§ To be done: Rewrite all of the lines below, substituting "December" for every occurrence of "Desember" and keeping everything else unchanged. Leave the pictures out.

• • • • • • •

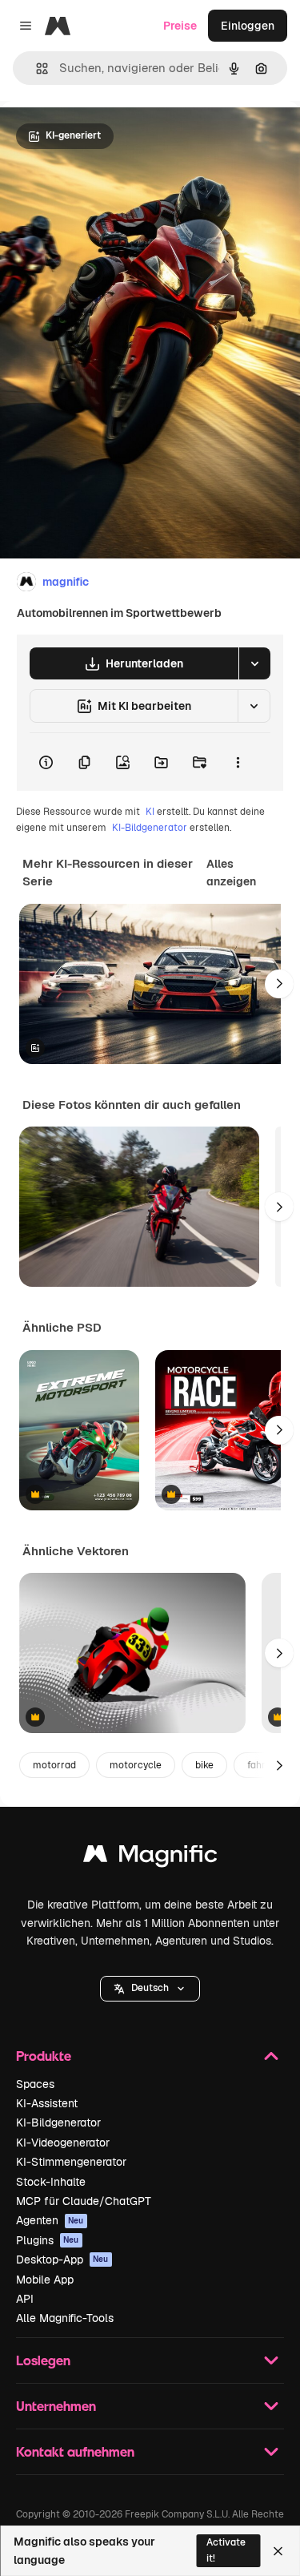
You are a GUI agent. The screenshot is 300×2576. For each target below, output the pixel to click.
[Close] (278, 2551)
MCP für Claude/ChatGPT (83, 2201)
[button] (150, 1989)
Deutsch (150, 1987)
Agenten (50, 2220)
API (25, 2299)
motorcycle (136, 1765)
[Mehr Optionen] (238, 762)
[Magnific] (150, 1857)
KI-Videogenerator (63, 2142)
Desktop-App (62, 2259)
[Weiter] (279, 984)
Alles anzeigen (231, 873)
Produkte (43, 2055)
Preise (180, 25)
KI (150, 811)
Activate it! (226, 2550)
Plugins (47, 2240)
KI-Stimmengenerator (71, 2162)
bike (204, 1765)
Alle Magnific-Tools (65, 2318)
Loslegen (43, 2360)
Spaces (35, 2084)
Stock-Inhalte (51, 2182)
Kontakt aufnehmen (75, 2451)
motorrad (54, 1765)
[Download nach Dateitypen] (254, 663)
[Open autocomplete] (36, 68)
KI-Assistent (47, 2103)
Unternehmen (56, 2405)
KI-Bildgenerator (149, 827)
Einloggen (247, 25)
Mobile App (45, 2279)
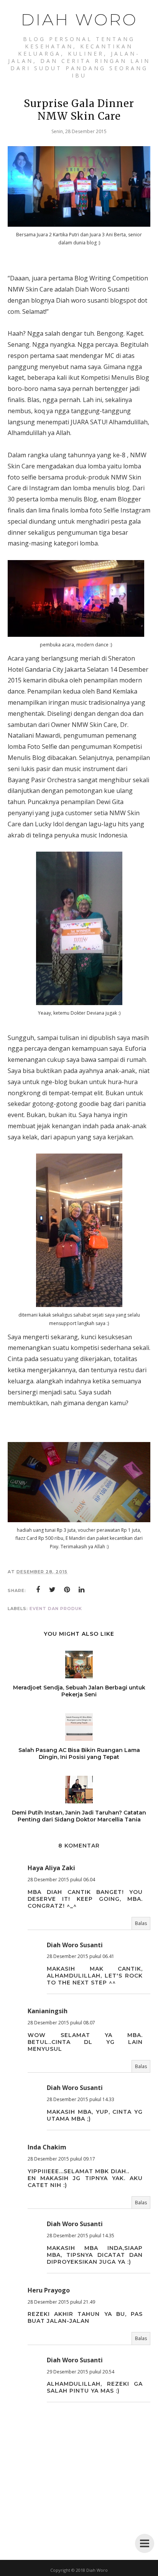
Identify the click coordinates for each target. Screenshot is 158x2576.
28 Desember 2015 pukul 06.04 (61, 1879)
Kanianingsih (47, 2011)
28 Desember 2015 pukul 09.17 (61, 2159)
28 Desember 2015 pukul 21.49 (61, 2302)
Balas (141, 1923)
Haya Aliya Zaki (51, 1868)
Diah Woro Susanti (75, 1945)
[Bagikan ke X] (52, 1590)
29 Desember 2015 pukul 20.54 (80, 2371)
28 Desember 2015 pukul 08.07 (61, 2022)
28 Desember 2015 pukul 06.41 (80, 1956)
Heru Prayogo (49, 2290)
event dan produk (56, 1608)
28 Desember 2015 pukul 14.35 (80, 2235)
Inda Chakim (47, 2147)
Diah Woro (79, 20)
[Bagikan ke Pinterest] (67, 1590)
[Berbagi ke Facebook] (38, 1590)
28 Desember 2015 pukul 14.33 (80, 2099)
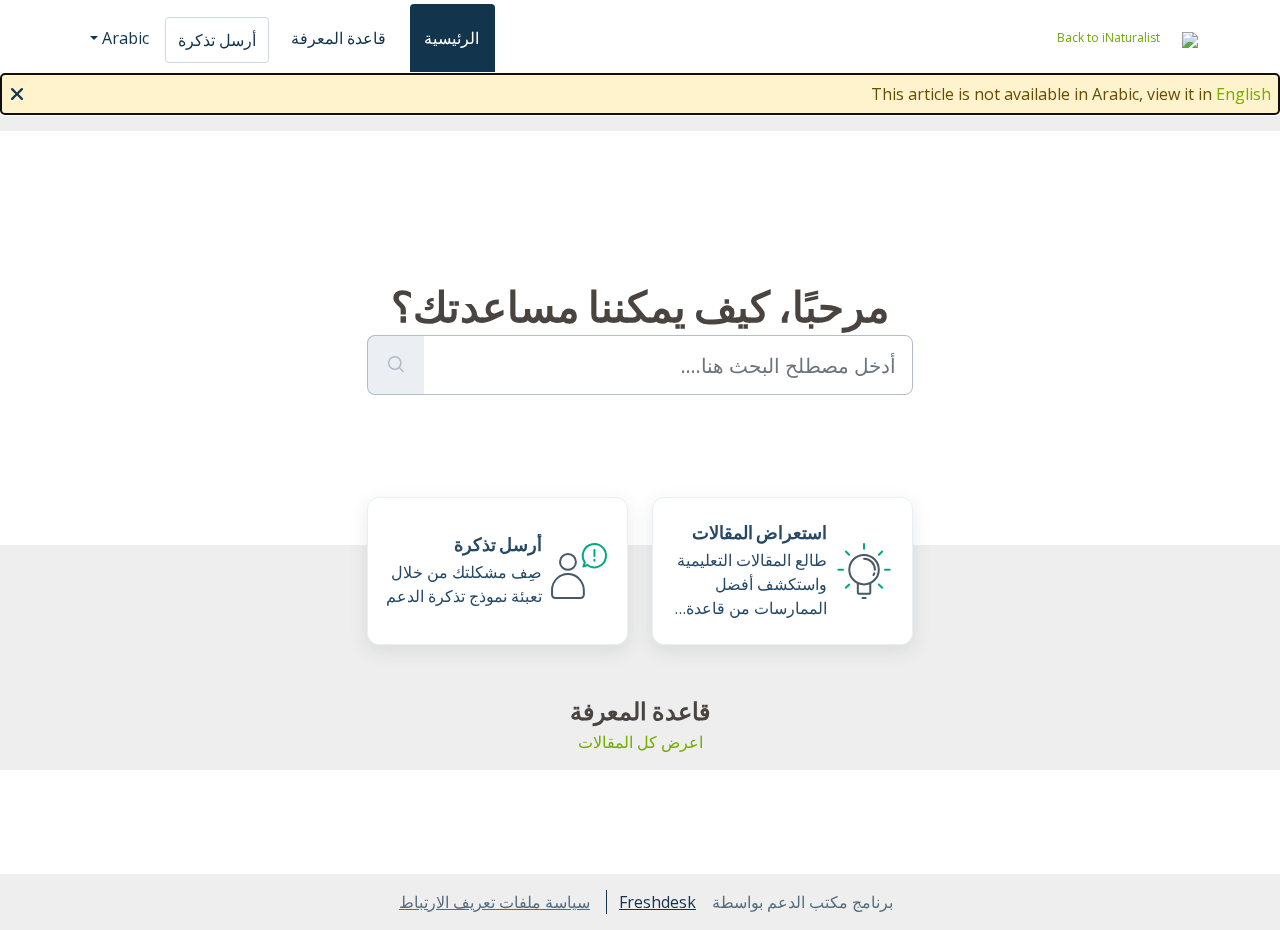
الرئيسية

• • • • • • •

§ Final result:
You are a GUI agent. The screenshot is 300×2576. For each target below, output the pixel to click.
[Close] (278, 2551)
MCP für Claude/ChatGPT (83, 2201)
[button] (150, 1989)
Deutsch (150, 1987)
Agenten (50, 2220)
API (25, 2299)
motorcycle (136, 1765)
[Mehr Optionen] (238, 762)
[Magnific] (150, 1857)
KI-Videogenerator (63, 2142)
Desktop-App (62, 2259)
[Weiter] (279, 984)
Alles anzeigen (231, 873)
Produkte (43, 2055)
Preise (180, 25)
KI (150, 811)
Activate it! (226, 2550)
Plugins (47, 2240)
KI-Stimmengenerator (71, 2162)
bike (204, 1765)
Alle Magnific-Tools (65, 2318)
Loslegen (43, 2360)
Spaces (35, 2084)
Stock-Inhalte (51, 2182)
Kontakt aufnehmen (75, 2451)
motorrad (54, 1765)
[Download nach Dateitypen] (254, 663)
[Open autocomplete] (36, 68)
KI-Assistent (47, 2103)
Unternehmen (56, 2405)
KI-Bildgenerator (149, 827)
Einloggen (247, 25)
Mobile App (45, 2279)
Identify the click coordinates for each target. Screenshot is 158x2576.
28 December 2015 pukul 06.04 (61, 1879)
Kanianingsih (47, 2011)
28 December 2015 pukul 09.17 (61, 2159)
28 December 2015 pukul 21.49 (61, 2302)
Balas (141, 1923)
Haya Aliya Zaki (51, 1868)
Diah Woro Susanti (75, 1945)
[Bagikan ke X] (52, 1590)
29 December 2015 pukul 20.54 (80, 2371)
28 December 2015 pukul 08.07 (61, 2022)
28 December 2015 pukul 06.41 (80, 1956)
Heru Prayogo (49, 2290)
event dan produk (56, 1608)
28 December 2015 pukul 14.35 (80, 2235)
Inda Chakim (47, 2147)
Diah Woro (79, 20)
[Bagikan ke Pinterest] (67, 1590)
[Berbagi ke Facebook] (38, 1590)
28 December 2015 pukul 14.33 (80, 2099)
الرئيسية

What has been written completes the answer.